§ Task directions
Once you have read the records, write them out again exactly.

Stored data:
^^^^^^^^

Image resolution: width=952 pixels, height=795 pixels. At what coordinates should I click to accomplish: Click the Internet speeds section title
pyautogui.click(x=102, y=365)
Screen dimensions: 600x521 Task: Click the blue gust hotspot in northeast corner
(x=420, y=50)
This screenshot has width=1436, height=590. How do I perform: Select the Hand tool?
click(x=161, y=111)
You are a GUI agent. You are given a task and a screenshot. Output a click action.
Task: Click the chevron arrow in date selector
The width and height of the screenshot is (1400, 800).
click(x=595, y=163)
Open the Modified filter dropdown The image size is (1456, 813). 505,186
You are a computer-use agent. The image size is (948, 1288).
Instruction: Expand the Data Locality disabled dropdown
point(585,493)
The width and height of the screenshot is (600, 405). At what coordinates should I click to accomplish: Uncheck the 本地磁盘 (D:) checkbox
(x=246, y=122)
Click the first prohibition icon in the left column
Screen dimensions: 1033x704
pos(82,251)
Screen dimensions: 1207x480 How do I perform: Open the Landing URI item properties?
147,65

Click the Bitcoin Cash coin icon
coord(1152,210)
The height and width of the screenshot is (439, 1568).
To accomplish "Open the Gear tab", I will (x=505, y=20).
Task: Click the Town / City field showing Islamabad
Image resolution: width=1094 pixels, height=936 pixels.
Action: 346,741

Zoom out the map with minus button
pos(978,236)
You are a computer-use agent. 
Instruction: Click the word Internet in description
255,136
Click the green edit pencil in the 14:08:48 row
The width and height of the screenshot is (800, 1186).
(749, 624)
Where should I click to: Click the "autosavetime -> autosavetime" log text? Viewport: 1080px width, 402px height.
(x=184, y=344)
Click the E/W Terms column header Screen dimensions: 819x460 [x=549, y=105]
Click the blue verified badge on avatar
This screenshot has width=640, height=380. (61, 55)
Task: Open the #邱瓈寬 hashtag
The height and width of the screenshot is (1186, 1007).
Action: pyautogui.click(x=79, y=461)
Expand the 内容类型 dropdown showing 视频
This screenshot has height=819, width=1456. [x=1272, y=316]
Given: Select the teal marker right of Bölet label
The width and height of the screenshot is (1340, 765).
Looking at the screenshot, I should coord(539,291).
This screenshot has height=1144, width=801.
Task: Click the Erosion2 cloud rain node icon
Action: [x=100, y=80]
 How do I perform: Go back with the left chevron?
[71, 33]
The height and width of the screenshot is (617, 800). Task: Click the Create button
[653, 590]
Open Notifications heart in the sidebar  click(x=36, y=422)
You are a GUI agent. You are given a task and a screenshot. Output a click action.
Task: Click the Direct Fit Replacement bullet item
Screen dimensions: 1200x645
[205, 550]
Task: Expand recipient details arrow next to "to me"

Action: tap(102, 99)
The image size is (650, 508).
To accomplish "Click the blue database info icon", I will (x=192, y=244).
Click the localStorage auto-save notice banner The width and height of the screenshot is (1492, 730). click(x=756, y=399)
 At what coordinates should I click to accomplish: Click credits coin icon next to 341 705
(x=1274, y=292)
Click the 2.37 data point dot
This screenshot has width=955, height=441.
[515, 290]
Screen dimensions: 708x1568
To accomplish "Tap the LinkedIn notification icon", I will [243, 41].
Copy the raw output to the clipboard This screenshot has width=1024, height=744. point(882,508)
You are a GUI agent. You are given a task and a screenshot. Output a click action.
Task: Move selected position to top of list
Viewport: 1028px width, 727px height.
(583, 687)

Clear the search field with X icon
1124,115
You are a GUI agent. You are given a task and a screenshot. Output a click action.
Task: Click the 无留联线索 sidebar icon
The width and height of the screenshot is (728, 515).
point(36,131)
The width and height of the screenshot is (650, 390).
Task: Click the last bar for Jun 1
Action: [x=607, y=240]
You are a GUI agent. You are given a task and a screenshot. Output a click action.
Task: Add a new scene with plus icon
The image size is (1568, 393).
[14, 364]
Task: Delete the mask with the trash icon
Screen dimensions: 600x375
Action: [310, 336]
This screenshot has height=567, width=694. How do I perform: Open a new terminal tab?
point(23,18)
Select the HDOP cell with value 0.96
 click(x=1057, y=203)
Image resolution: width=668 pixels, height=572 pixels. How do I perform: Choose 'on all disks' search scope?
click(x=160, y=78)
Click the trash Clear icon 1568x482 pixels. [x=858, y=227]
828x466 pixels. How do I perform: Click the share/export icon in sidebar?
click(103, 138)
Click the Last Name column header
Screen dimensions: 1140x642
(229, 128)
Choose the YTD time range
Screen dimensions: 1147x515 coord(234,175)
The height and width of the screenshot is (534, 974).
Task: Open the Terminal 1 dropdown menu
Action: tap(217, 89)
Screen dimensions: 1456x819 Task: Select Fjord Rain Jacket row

^^^^^^^^

§ Your solution
Image resolution: width=952 pixels, height=795 pixels. At what coordinates should I click to accomplish: Click the Internet speeds section title
pyautogui.click(x=102, y=365)
Screen dimensions: 600x521 Task: Click the blue gust hotspot in northeast corner
(x=420, y=50)
This screenshot has width=1436, height=590. How do I perform: Select the Hand tool?
click(x=161, y=111)
You are a GUI agent. You are given a task and a screenshot. Output a click action.
Task: Click the chevron arrow in date selector
The width and height of the screenshot is (1400, 800).
click(x=595, y=163)
Open the Modified filter dropdown The image size is (1456, 813). 505,186
You are a computer-use agent. The image size is (948, 1288).
Instruction: Expand the Data Locality disabled dropdown
point(585,493)
The width and height of the screenshot is (600, 405). At what coordinates should I click to accomplish: Uncheck the 本地磁盘 (D:) checkbox
(x=246, y=122)
Click the first prohibition icon in the left column
Screen dimensions: 1033x704
pos(82,251)
Screen dimensions: 1207x480 How do I perform: Open the Landing URI item properties?
147,65

Click the Bitcoin Cash coin icon
coord(1152,210)
The height and width of the screenshot is (439, 1568).
To accomplish "Open the Gear tab", I will (x=505, y=20).
Task: Click the Town / City field showing Islamabad
Image resolution: width=1094 pixels, height=936 pixels.
Action: 346,741

Zoom out the map with minus button
pos(978,236)
You are a computer-use agent. 
Instruction: Click the word Internet in description
255,136
Click the green edit pencil in the 14:08:48 row
The width and height of the screenshot is (800, 1186).
(749, 624)
Where should I click to: Click the "autosavetime -> autosavetime" log text? Viewport: 1080px width, 402px height.
(x=184, y=344)
Click the E/W Terms column header Screen dimensions: 819x460 [x=549, y=105]
Click the blue verified badge on avatar
This screenshot has width=640, height=380. (61, 55)
Task: Open the #邱瓈寬 hashtag
The height and width of the screenshot is (1186, 1007).
Action: pyautogui.click(x=79, y=461)
Expand the 内容类型 dropdown showing 视频
This screenshot has height=819, width=1456. [x=1272, y=316]
Given: Select the teal marker right of Bölet label
The width and height of the screenshot is (1340, 765).
Looking at the screenshot, I should coord(539,291).
This screenshot has height=1144, width=801.
Task: Click the Erosion2 cloud rain node icon
Action: [x=100, y=80]
 How do I perform: Go back with the left chevron?
[71, 33]
The height and width of the screenshot is (617, 800). Task: Click the Create button
[653, 590]
Open Notifications heart in the sidebar  click(x=36, y=422)
You are a GUI agent. You are given a task and a screenshot. Output a click action.
Task: Click the Direct Fit Replacement bullet item
Screen dimensions: 1200x645
[205, 550]
Task: Expand recipient details arrow next to "to me"

Action: tap(102, 99)
The image size is (650, 508).
To accomplish "Click the blue database info icon", I will (x=192, y=244).
Click the localStorage auto-save notice banner The width and height of the screenshot is (1492, 730). click(x=756, y=399)
 At what coordinates should I click to accomplish: Click credits coin icon next to 341 705
(x=1274, y=292)
Click the 2.37 data point dot
This screenshot has width=955, height=441.
[515, 290]
Screen dimensions: 708x1568
To accomplish "Tap the LinkedIn notification icon", I will [243, 41].
Copy the raw output to the clipboard This screenshot has width=1024, height=744. point(882,508)
You are a GUI agent. You are given a task and a screenshot. Output a click action.
Task: Move selected position to top of list
Viewport: 1028px width, 727px height.
(583, 687)

Clear the search field with X icon
1124,115
You are a GUI agent. You are given a task and a screenshot. Output a click action.
Task: Click the 无留联线索 sidebar icon
The width and height of the screenshot is (728, 515).
point(36,131)
The width and height of the screenshot is (650, 390).
Task: Click the last bar for Jun 1
Action: [x=607, y=240]
You are a GUI agent. You are given a task and a screenshot. Output a click action.
Task: Add a new scene with plus icon
The image size is (1568, 393).
[14, 364]
Task: Delete the mask with the trash icon
Screen dimensions: 600x375
Action: [310, 336]
This screenshot has height=567, width=694. How do I perform: Open a new terminal tab?
point(23,18)
Select the HDOP cell with value 0.96
 click(x=1057, y=203)
Image resolution: width=668 pixels, height=572 pixels. How do I perform: Choose 'on all disks' search scope?
click(x=160, y=78)
Click the trash Clear icon 1568x482 pixels. [x=858, y=227]
828x466 pixels. How do I perform: Click the share/export icon in sidebar?
click(103, 138)
Click the Last Name column header
Screen dimensions: 1140x642
(229, 128)
Choose the YTD time range
Screen dimensions: 1147x515 coord(234,175)
The height and width of the screenshot is (534, 974).
Task: Open the Terminal 1 dropdown menu
Action: tap(217, 89)
Screen dimensions: 1456x819 Task: Select Fjord Rain Jacket row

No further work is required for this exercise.